Recognize the woman in the photo? No worries. It’s Greta Garbo, the Swedish actress, and international star, from the silent movie era. She was nominated for an Academy Award four times; and won the New York Film Critics Circle Award for Best Actress for Anna Karenina and, also, for Camille.
The American Film Institute ranked her fifth on their list of the greatest female stars of all time, after Katherine Hepburn, Bette Davis, Audrey Hepburn and Ingrid Bergman.
She was only 35 when she retired, choosing to live the rest of her life out of the public eye. In fact, she went out of her way to avoid publicity. She’s probably best known for this famous line from the movie, Grand Hotel: “I want to be alone”.
Sometimes I do, too.
Like yesterday. But first, the back story. I met a friend for brunch. When we were done, she asked what I had planned for the rest of the day. I’ve been out of eye shadow and mascara for a while. I’m embarrassed to admit I’ve been literally scraping tiny particles of shadow out of the corners of its little container. And I’ve been adding the odd droplet of water to my mascara, too.
Why? I have no idea. No reason. No excuses. I’ve probably just been too lazy to walk the very few blocks to the store. One would think I had to travel for three hours by bus, train and horse and buggy, to get there. Shameful, really. My friend will be horrified to read this. As well she should be. I should be horrified, myself.
Yes, I am horrified. Ashamed, too.
Anyway, as she asked the question yesterday, I realized I simply HAD to replenish my stock.

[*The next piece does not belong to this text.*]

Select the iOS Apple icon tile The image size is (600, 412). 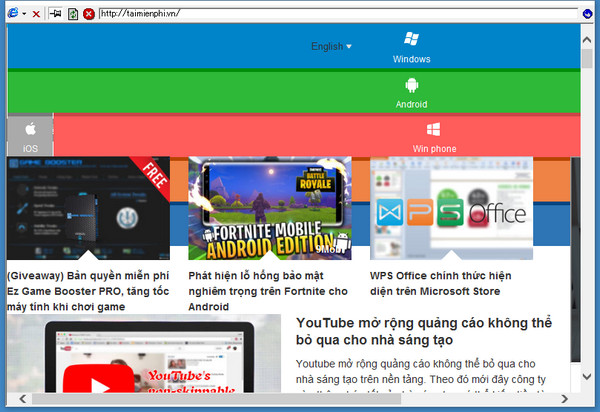[x=30, y=136]
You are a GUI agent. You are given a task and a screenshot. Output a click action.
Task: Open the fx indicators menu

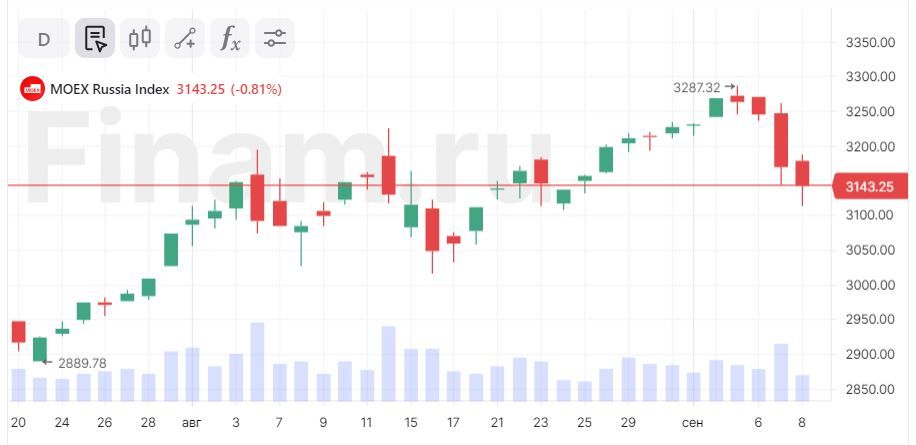[230, 39]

Period. So I told her I needed eye make up; and was planning to go to Holt Renfrew. They refer to themselves as “Canada’s leading fashion specialty department store for men and women”.
Loosely translated, they sell expensive designer labels.
No, I haven’t been holding out on you. I’m not an heiress, masquerading as a blogger. They carry a line of make-up I can’t buy anywhere else. It’s exclusive to them, and I like it. It is also one of the few brands I don’t seem to be allergic to. In other words, it doesn’t make my eyes itch, tear or turn red. A plus, to be sure. Anything resembling pink eye is not attractive.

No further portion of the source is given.